ZBFH also made an undertaking to explore ways of achieving a holistically negotiated settlement as a long-term solution to transaction bottlenecks experienced by the group.
What makes resolution of the dispute between ZB and THL urgent for the former is the need to complete a separate transaction to merge CBZ Holdings and ZBFH, which is presently in the works. By last week, CBZ was still flighting notices to shareholders on the proposed deal.
ZBFH had not responded to questions sent by The Sunday Mail Business on Wednesday by the time of going to print.
On the other hand, Mr Vingirai said he could not comment as he was unaware of the latest development.
Under a project code-named Project Goliath, former ZBFH directors swooped on Intermarket’s assets when it was put under curatorship over allegations of externalisation in what has since been termed by market watchers as the most brazen white-collar financial fraud ever seen in Zimbabwe. However, in October 2012, the RBZ absolved Intermarket of any wrongdoing and ordered the restitution of assets that had been taken by ZBFH.
This culminated in the 2016 Government-brokered Settlement Agreement, through which Mr Vingirai’s THL was supposed to get 33 percent in the banking group.
However, only 22 percent had been transferred by August 2020.
While the remaining stake was expected to be settled through the transfer of part of the 37,8 percent shares held by NSSA in ZBFH, the envisaged transaction fell through after the shares were somehow transferred to Datvest Nominees.
Sources say after inordinate delays and failure to consummate the Settlement Agreement, THL is amenable to the separation of Intermarket and ZB.
In fact, in 2017, the parties unanimously agreed to separate the two banking groups.
RBZ subsequently appointed accounting firm Grant Thornton to facilitate the
But faced with the inherent prohibitive costs of the process, the RBZ persuaded THL to take up the 33 percent stake from a possible 38 percent as spelt out in the Settlement Agreement.
There are, however, concerns that assets belonging to ZB Building Society and Intermarket Banking Corporation have been progressively “co-mingled and subsumed” by ZBFH, raising fears that separating the assets would be increasingly difficult, if not impossible.
As at December 31, 2014, Intermarket Building Society’s core capital stood at US$15,6 million compared with ZB Bank Limited’s US$9,6 million.

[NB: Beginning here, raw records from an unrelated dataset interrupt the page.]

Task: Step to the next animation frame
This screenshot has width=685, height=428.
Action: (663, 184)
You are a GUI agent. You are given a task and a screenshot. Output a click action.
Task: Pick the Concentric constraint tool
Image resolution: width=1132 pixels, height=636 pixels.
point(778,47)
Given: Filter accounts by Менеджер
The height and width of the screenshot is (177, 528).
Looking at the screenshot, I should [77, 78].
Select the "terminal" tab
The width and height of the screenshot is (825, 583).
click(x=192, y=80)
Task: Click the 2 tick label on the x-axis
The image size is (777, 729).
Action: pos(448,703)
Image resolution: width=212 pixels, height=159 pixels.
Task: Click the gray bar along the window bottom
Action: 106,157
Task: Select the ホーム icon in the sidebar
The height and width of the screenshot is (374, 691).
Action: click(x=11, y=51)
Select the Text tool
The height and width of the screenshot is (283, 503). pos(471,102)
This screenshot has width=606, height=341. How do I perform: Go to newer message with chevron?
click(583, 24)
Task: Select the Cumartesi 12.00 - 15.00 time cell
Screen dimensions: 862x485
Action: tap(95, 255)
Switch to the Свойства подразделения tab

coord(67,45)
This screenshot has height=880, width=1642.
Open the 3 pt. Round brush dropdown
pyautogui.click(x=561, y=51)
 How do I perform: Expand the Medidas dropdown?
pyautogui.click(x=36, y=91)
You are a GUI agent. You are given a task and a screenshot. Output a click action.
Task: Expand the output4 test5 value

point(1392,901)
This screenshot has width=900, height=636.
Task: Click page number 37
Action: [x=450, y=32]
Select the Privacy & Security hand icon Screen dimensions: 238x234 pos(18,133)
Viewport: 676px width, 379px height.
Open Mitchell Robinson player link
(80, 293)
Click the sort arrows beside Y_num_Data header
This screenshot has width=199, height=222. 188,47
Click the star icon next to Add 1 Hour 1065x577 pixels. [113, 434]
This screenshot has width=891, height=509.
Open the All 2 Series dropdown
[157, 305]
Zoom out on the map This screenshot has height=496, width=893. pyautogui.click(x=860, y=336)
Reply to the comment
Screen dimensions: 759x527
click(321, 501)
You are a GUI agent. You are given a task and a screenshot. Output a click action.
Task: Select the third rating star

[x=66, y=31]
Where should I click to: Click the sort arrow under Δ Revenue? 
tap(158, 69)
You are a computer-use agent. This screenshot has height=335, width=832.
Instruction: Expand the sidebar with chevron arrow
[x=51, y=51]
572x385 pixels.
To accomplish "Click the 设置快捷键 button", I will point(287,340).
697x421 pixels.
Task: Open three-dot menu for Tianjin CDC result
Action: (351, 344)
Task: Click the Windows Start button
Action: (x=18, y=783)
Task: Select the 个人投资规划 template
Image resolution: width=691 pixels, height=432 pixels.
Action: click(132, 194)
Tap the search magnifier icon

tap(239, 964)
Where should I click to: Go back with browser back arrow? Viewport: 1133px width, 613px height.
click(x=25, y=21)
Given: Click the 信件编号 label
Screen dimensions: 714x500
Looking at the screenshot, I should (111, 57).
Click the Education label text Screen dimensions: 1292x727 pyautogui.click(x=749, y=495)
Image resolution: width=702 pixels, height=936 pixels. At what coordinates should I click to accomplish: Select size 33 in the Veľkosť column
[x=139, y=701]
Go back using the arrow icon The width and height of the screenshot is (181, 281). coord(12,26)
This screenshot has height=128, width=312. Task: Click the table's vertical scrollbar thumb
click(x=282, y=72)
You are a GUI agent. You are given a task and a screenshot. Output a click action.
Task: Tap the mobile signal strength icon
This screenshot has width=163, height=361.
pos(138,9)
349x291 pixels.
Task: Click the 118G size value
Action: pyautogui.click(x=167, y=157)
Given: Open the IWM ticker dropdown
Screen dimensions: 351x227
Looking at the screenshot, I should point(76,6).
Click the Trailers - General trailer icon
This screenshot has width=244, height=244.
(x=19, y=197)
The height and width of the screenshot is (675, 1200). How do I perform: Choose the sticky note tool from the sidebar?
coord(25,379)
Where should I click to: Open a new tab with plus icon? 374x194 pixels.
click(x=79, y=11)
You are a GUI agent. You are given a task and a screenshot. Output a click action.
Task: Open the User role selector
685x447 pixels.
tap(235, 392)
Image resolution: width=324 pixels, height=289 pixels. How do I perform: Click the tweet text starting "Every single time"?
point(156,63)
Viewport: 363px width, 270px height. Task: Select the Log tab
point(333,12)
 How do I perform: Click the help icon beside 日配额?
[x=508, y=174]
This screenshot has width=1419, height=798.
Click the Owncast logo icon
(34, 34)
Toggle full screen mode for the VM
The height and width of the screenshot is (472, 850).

It is, therefore, believed that separation of ZB assets from IHL would leave the former poorer.
In August 2005, RBZ-appointed curator Mr Ngoni Kudenga reported that as at August 31, 2005, after debt conversion, the bank (Intermarket Banking Corporation Ltd) and the Discount House were solvent, with net asset positions of Z$68,9 billion and Z$105,5 billion and net liquidity positions of Z$22,3 billion and Z$96,1 billion, respectively.
But, curiously, ZBFH proceeded to surrender the licence of the Discount House to RBZ and subsequently transferred the $175 billion “net assets” — of which $118 billion was cash — to ZBFH.